» Short exercise
Give back every entry below word for word, each on its own line and in the same order.
= = = =
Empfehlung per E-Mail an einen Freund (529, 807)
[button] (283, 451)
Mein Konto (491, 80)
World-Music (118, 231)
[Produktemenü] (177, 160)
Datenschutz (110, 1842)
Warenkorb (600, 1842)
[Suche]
= = = =
» The completed task
Empfehlung per E-Mail an einen Freund (529, 807)
[button] (283, 451)
Mein Konto (491, 80)
World-Music (118, 231)
[Produktemenü] (177, 160)
Datenschutz (110, 1842)
Warenkorb (600, 1842)
[Suche]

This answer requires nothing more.